John, not finding the humor in it, told them, “that’s not so bad! Last year, Yiannis came into the florist and selected a bouquet of flowers, saying they’re for Areti. He put together the most expensive flowers and asked me to wrap it in the paper I use for special occasions.” Kipreos, smiling, said, “How nice of him! I bet Areti was very pleased.” John, still not amused, said, “he admired them and then said, ‘Ah, John, you always do a nice job. Areti will be so happy to receive these; especially, when she hears they’re from you.”

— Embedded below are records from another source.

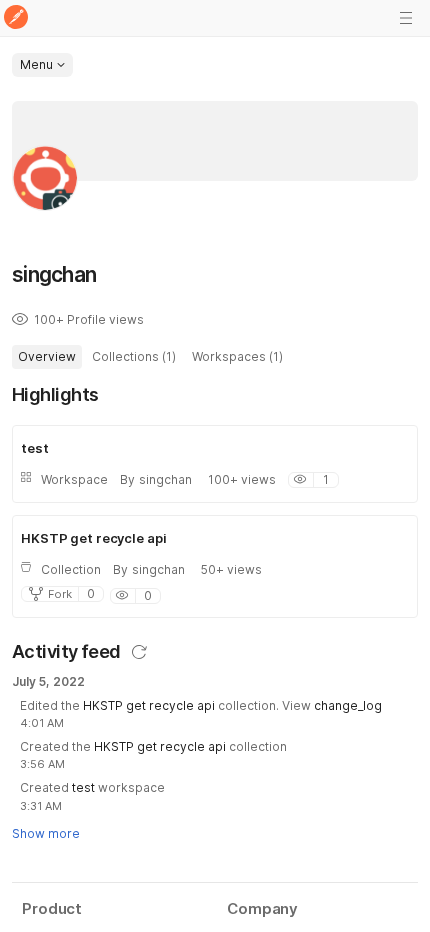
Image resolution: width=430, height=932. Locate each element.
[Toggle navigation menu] (406, 18)
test (83, 787)
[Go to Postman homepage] (16, 18)
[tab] (47, 357)
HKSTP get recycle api (149, 705)
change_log (348, 705)
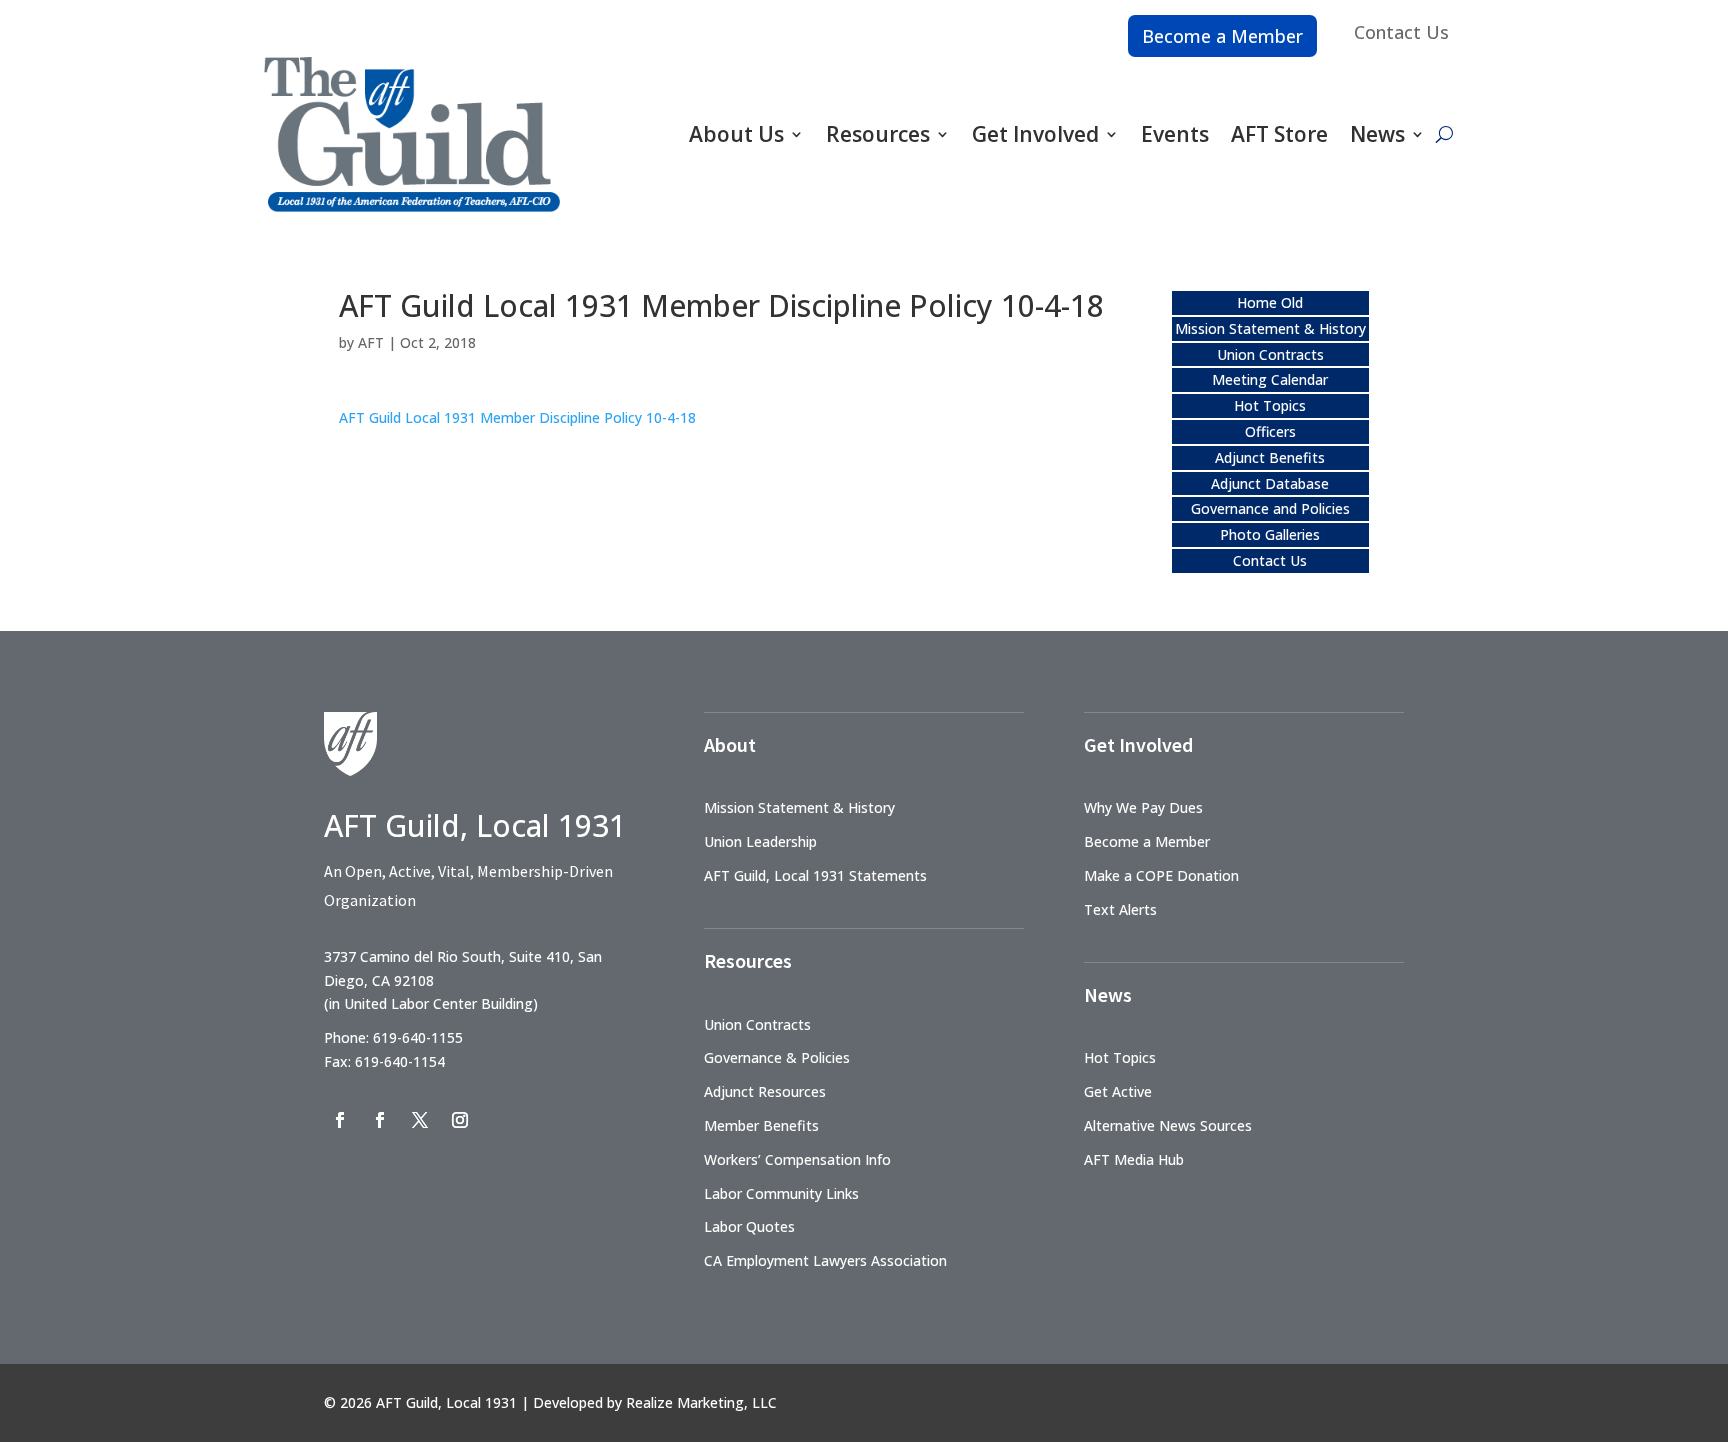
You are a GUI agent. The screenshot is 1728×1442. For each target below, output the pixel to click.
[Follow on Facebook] (340, 1120)
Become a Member (1222, 36)
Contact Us (1401, 32)
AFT (371, 342)
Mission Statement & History (1270, 328)
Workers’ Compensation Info (797, 1159)
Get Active (1118, 1091)
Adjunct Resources (765, 1091)
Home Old (1270, 302)
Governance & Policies (777, 1057)
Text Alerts (1120, 909)
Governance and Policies (1270, 508)
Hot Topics (1270, 405)
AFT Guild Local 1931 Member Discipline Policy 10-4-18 (517, 417)
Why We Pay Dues (1143, 807)
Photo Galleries (1270, 534)
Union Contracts (1270, 354)
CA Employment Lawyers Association (825, 1260)
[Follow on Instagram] (460, 1120)
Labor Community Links (781, 1193)
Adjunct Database (1270, 483)
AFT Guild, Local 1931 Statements (815, 875)
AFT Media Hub (1134, 1159)
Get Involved (1035, 134)
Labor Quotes (749, 1226)
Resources (878, 134)
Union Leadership (760, 841)
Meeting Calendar (1270, 379)
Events (1175, 134)
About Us (736, 134)
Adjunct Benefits (1270, 457)
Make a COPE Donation (1161, 875)
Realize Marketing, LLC (701, 1402)
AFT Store (1279, 134)
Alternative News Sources (1168, 1125)
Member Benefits (761, 1125)
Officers (1270, 431)
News (1377, 134)
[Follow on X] (420, 1120)
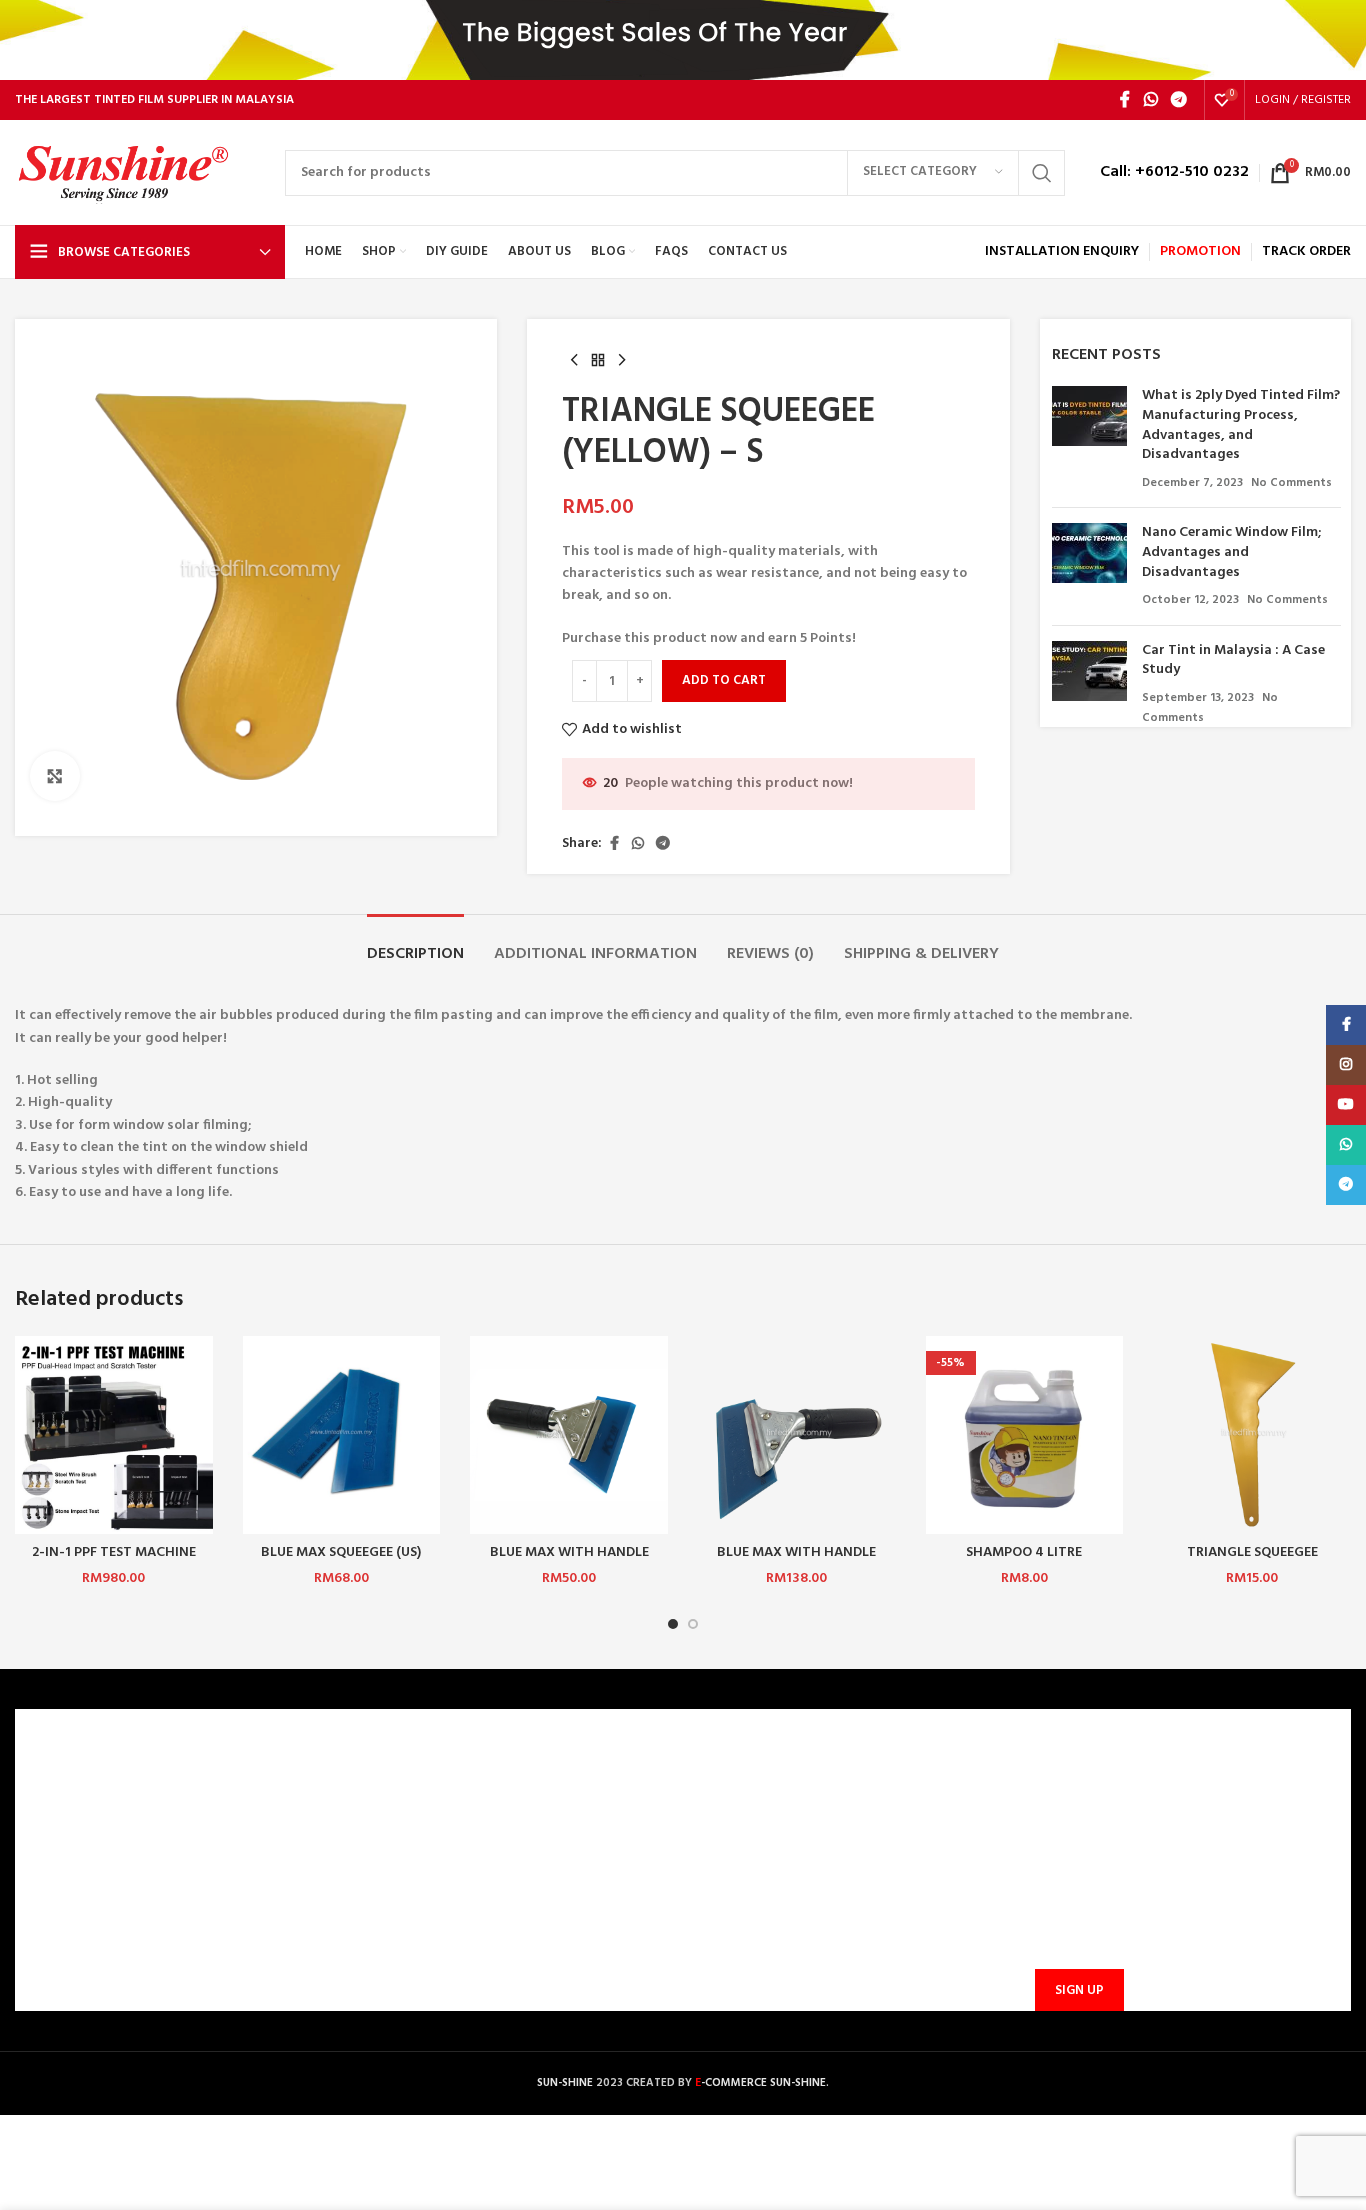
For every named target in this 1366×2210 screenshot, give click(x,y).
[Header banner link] (683, 40)
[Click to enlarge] (55, 776)
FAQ (376, 1819)
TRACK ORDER (407, 1956)
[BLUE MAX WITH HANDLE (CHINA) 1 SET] (569, 1435)
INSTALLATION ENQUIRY (1062, 251)
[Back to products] (598, 361)
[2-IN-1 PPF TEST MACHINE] (114, 1435)
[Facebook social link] (1125, 100)
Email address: (1076, 1893)
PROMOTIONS (407, 1922)
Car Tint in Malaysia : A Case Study (1233, 660)
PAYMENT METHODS (428, 1853)
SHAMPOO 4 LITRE (1024, 1552)
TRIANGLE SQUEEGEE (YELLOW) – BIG (1252, 1562)
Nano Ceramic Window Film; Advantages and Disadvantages (1231, 552)
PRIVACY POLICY (79, 1888)
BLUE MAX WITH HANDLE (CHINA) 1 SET (569, 1562)
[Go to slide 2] (693, 1624)
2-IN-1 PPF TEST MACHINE (114, 1552)
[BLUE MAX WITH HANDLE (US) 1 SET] (797, 1435)
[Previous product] (574, 361)
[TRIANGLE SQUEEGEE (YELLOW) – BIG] (1252, 1435)
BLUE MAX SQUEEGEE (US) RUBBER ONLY (341, 1562)
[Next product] (622, 361)
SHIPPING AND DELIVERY (440, 1888)
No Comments (1291, 483)
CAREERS (54, 1819)
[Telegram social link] (1179, 100)
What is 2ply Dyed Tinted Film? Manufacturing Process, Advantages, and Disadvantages (1241, 425)
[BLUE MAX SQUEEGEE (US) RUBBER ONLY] (342, 1435)
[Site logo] (140, 172)
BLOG (45, 1922)
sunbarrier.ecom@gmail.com (838, 1876)
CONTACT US (405, 1785)
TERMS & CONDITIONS (98, 1853)
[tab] (415, 944)
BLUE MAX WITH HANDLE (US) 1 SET (796, 1562)
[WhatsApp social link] (1150, 100)
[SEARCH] (1042, 173)
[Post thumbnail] (1089, 439)
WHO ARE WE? (71, 1785)
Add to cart (724, 680)
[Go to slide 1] (673, 1624)
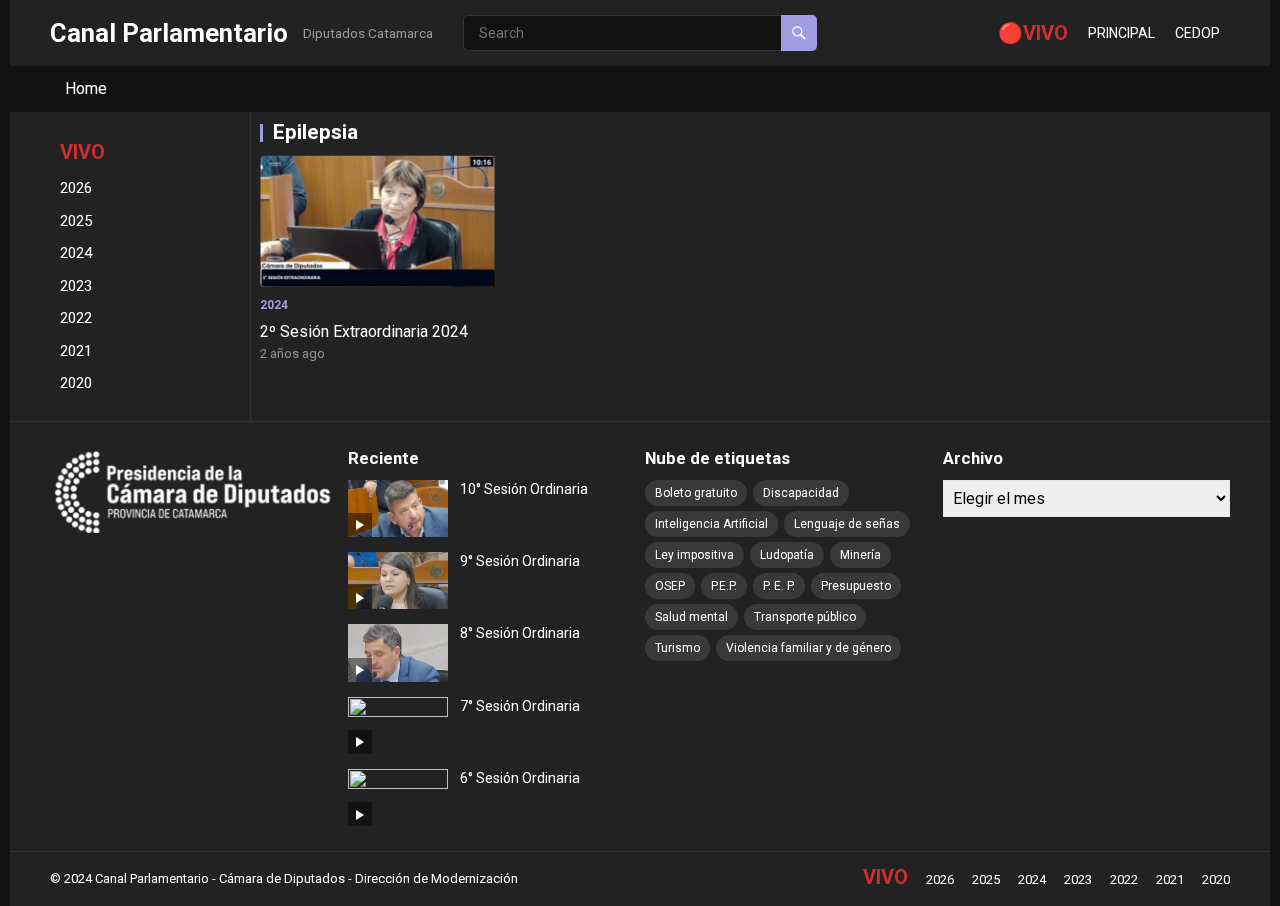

They all looked up. “You mean, he didn’t pay for them?” John shook his head, setting down his coffee cup, noisily. “Pay for them! He wanted me to have them delivered, too! I had to pay the delivery man his cut and tip, too.” Appalled, they all agreed that Yiannis had crossed the line. “He’s gotten away with too much, I think.” Shaking his head, Dimos said, “at our expense!”  “We’ve got to do something to teach him a good lesson,” George insisted, adding, “if that’s possible!”

Agreeing, their brains went to work trying to think of ways to make Yiannis aware of his stinginess and lack of propriety. Just then Yiannis entered and, getting his coffee, sat down among them. “Greetings, my very good friends.” he said, cheerfully. The others greeted him with less enthusiasm. Sensing a certain lack of sociality, he chose to, instead, reach out for his usual donut and drink his coffee, saying nothing. Then, Kipreos piped up, “isn’t Areti’s birthday coming up soon, Yiannis? I’ll bet that’s something she’s looking forward to, right?” 

Nodding solemnly, Yiannis paused, looking around. “I don’t know! Yesterday, she looked so sad. She said, she’s getting older and it won’t be long before people start forgetting that she exists. She remembers, fondly, last year’s flowers from John. It brought tears to her eyes. You can’t know her joy, John. In her prayers, she always mentions you.” Turning, he told Dimos, “and, the cake from your diner! It’s one of her favorite memories, she always says. The photograph of it is still on her night stand.” He drank his coffee as if savoring bitter herbs. “Yes, she says having such good people in her life made all the difference in the world. But…” They turned to face him. “But, what?” asked Dimos.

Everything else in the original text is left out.